The method 700 includes determining a time filter based on the probability value (block 706). For example, the ISP 212 may determine a time filter 316 based on the probability value 308.

The method 700 includes determining an output image frame by tone mapping a second image frame according to the time filter (block 708). For example, the ISP 212 may determine an output image frame 318 by tone mapping a second image frame 304 according to the time filter 316.

In certain implementations, the second image frame 304 may be in a first bit depth. In such instances, tone mapping the at least one second image frame 304 may include determining, based on the second image frame 304, the output image frame 318 in a second bit depth that may be less than the first bit depth. In certain implementations, tone mapping the second image frame 304 according to the time filter 316 includes adjusting an influence of the first image frame 302 on the tone mapping of the second image frame 304. In certain implementations, tone mapping the second image frame 304 includes performing the tone mapping based on at least one third image frame 306, the third image frame 306 was captured before the first image frame 302.

In certain implementations, the tone mapping may be performed according to a tone mapping process 314. In such instances, determining the time filter 316 based on the probability value 308 may include determining an adjusted first filter value based on a first filter value for the tone mapping process 314 based on the probability value 308 value 308, determining the time filter 316 based on (i) a historical pixel mean of the tone mapping process 314, (ii) a previous time filter 316 value of the tone mapping process 314 (iii) the adjusted first filter value. In certain implementations, the time filter 316 may be an infinite input response (IIR) filter for the tone mapping process 314.

It is noted that one or more blocks (or operations) described with reference to FIG. 6 may be combined with one or more blocks (or operations) described with reference to another of the figures.

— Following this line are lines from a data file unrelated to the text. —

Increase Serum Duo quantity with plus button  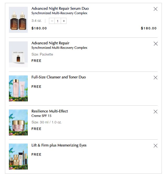click(x=64, y=21)
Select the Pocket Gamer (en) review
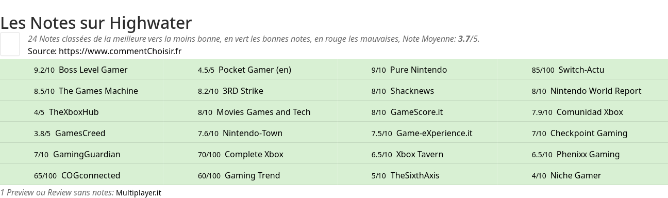The image size is (668, 198). click(255, 70)
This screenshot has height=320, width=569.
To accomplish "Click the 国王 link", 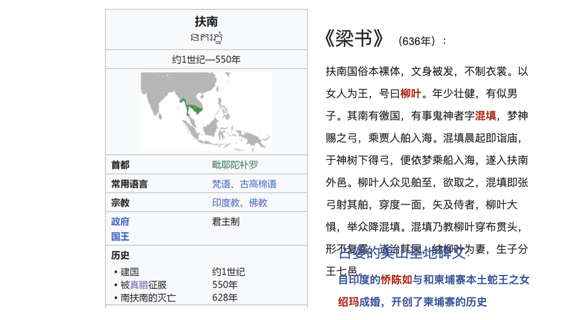I will tap(120, 236).
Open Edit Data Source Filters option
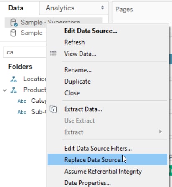The height and width of the screenshot is (187, 172). (x=98, y=148)
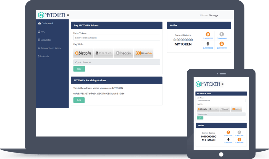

For example, one or more blocks (or operations) of FIG. 6 may be combined with one or more blocks (or operations) of FIG. 1-3. As another example, one or more blocks associated with FIG. 6 may be combined with one or more blocks associated with FIG. 3.

In one or more aspects, techniques for supporting vehicular operations may include additional aspects, such as any single aspect or any combination of aspects described below or in connection with one or more other processes or devices described elsewhere herein.

A first aspect provides a method for image processing for use in a vehicle assistance system that includes receiving a first image frame captured from a camera positioned on a vehicle; determining, based on the first image frame, a probability value that the first image frame depicts at least a portion of a windshield wiper blade; determining a time filter based on the probability value; and determining an output image frame by tone mapping a second image frame according to the time filter.

In a second aspect, in combination with the first aspect, the probability value is determined based on the first image frame and a third image frame, wherein the third image frame was captured before the first image frame.

In a third aspect, in combination with the second aspect, determining the probability value comprises determining one or more image statistics for the first image frame and the third image frame; determining a difference between the one or more image statistics for the first image frame and the third image frame; and determining the probability value based on the difference.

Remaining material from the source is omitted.